Maar hij was niet alleen een geboren natlander, hij was ook geen Wijze. Zelfs onder de Aiel waren er maar weinigen die het werk zagen dat de Wijzen op tien verschillende gebieden deden. Wat had het leven eenvoudig geleken toen ze nog Speervrouwe was! Als ze toen had geweten hoeveel er gaande was zonder dat zij het zag, zou haar hoofd hebben getold.

Melaine staarde nietsziend naar het beschadigde gebouw. ‘Een rest van een rest,’ zei ze, bijna in zichzelf. ‘En als hij ons verbrand en gebroken achterlaat, net als die planken? Wat moet er dan van de Aiel worden? Strompelen we terug naar het Drievoudige Land en gaan we door zoals voorheen? Velen zullen niet willen vertrekken. Dit land heeft veel te bieden.’

Aviendha knipperde met haar ogen bij die gewichtige woorden. Ze had zelden nagedacht over wat er zou gebeuren als de Car’a’carn eenmaal klaar met hen was. Ze was gericht op het nu, op het herwinnen van haar eer en haar werk om Rhand Altor te beschermen tijdens de Laatste Slag. Maar een Wijze kon niet alleen maar aan vandaag of morgen denken. Ze moest denken aan de jaren die voor hen lagen en aan de tijden die werden aangevoerd door de wind. Een rest van een rest. Hij had de Aiel als volk gebroken. Wat zou er van hen worden?

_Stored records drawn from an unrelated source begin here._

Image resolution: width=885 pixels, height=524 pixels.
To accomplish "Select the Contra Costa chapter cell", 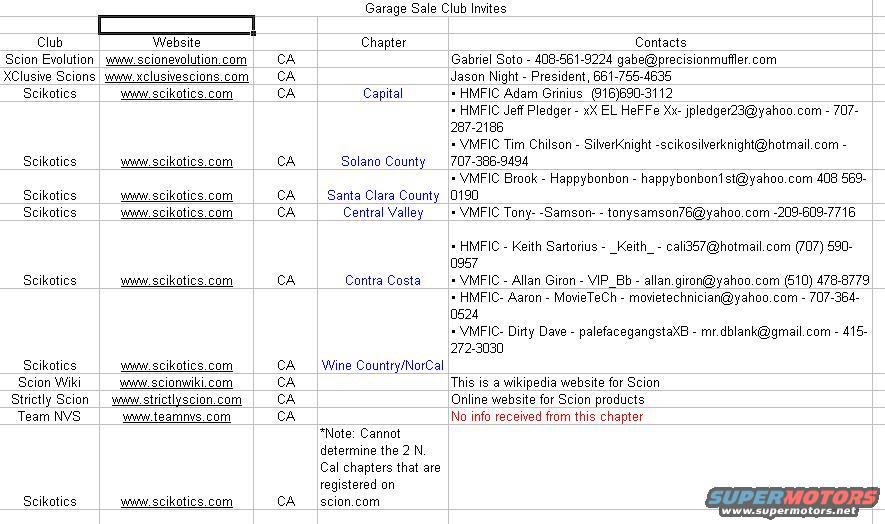I will pos(383,281).
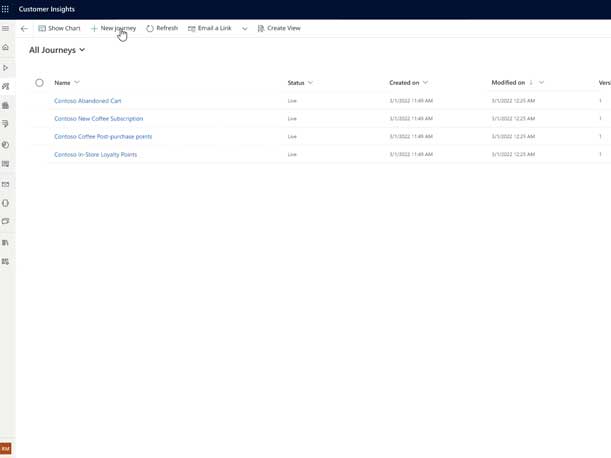Toggle the hamburger navigation menu
The width and height of the screenshot is (611, 458).
click(x=6, y=28)
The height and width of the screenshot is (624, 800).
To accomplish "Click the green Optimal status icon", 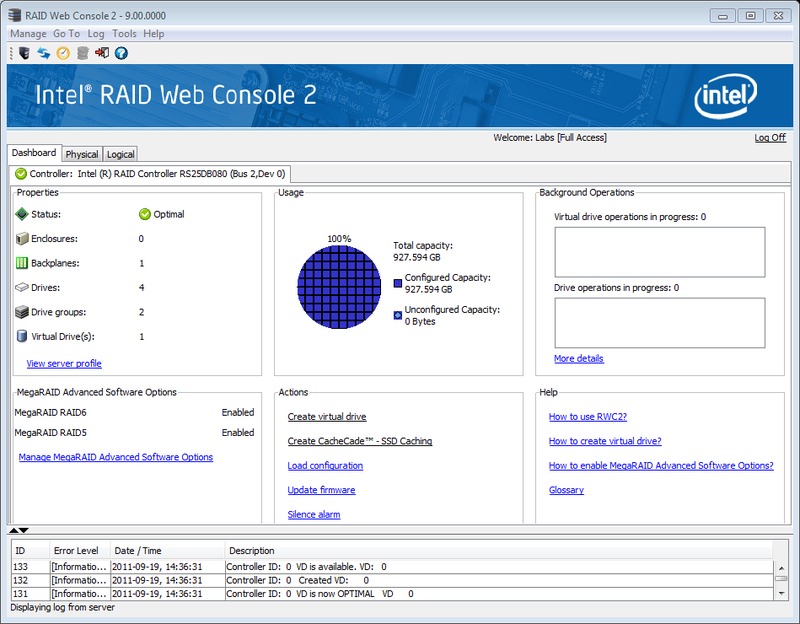I will pos(145,214).
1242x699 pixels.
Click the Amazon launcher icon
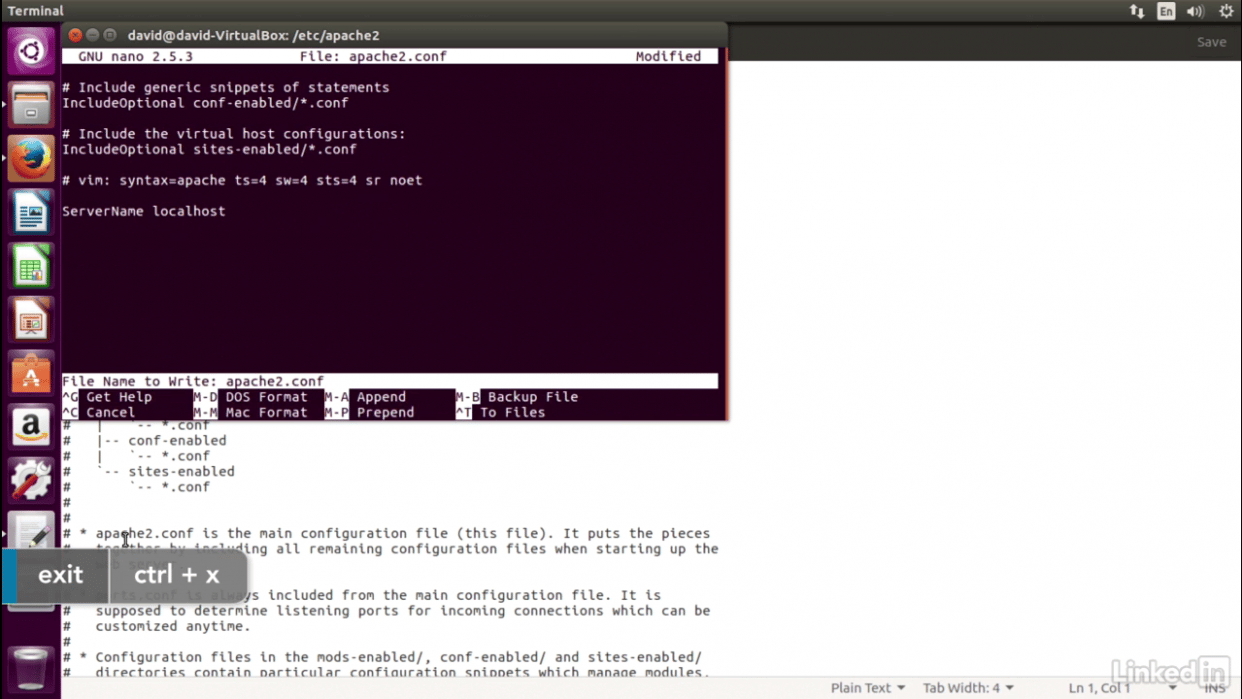click(30, 428)
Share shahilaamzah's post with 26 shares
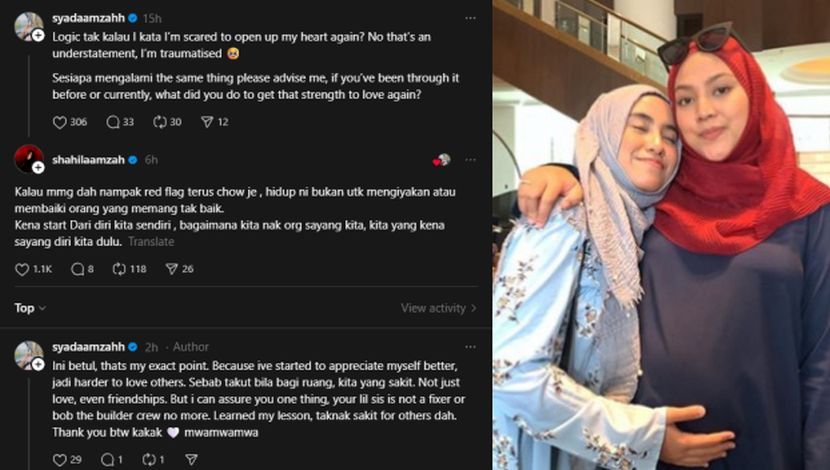The image size is (830, 470). 172,269
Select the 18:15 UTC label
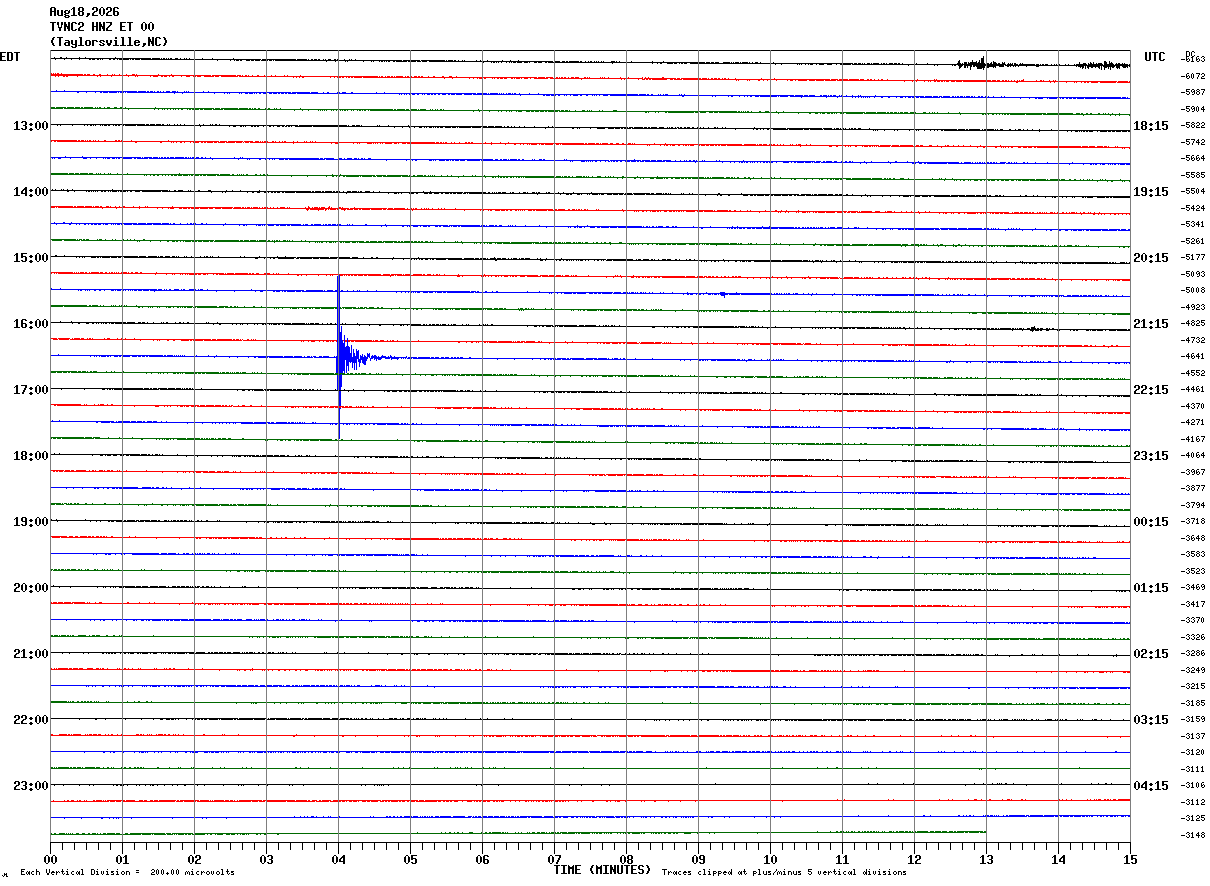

Melaine keek Aviendha weer aan, en haar gelaat verzachtte. ‘Ga naar de tenten, kind, om uit te rusten. Je ziet eruit als een sharadan die drie dagen op zijn buik over het zand heeft gekropen.’ Aviendha keek naar haar armen en zag daar vlokken as van de brand. Haar kleding was kletsnat en vuil, en ze vermoedde dat hetzelfde voor haar gezicht gold. Haar armen deden pijn omdat ze de hele dag met stenen had gesleept. Toen ze de vermoeidheid eenmaal tot zich liet doordringen, leek het wel alsof die zich op haar wierp als een windstorm. Ze klemde haar kiezen op elkaar en hield zich met moeite staande. Ze zou zichzelf niet te schande zetten door om te vallen! Maar ze draaide zich wel om om te vertrekken, zoals haar was opgedragen.

‘O, en Aviendha?’ riep Melaine haar na. ‘Morgen bespreken we je straf.’

Ze draaide zich geschrokken om.

‘Omdat je werk met de stenen niet af is,’ zei Melaine, kijkend naar de puinhopen. ‘En omdat je niet snel genoeg leert. Ga nu maar.’ Aviendha zuchtte. Nog een vragenronde, en nog een onverdiende straf. Om de een of andere reden hield het verband met elkaar. Maar hoe? Nu was ze te moe om erover na te denken. Ze wilde alleen maar naar bed, en ze merkte dat haar verraderlijke geest haar de zachte, weelderige matrassen in het paleis van Caemlin voorschotelde. Ze duwde die gedachte weg. Als je zo diep sliep, tussen kussens en zachte dekens, dan was je te ontspannen om wakker te worden als iemand je een keer ’s nachts probeerde te vermoorden! Hoe had ze zich door Elayne kunnen laten overhalen om in zo’n donzige valstrik te gaan slapen?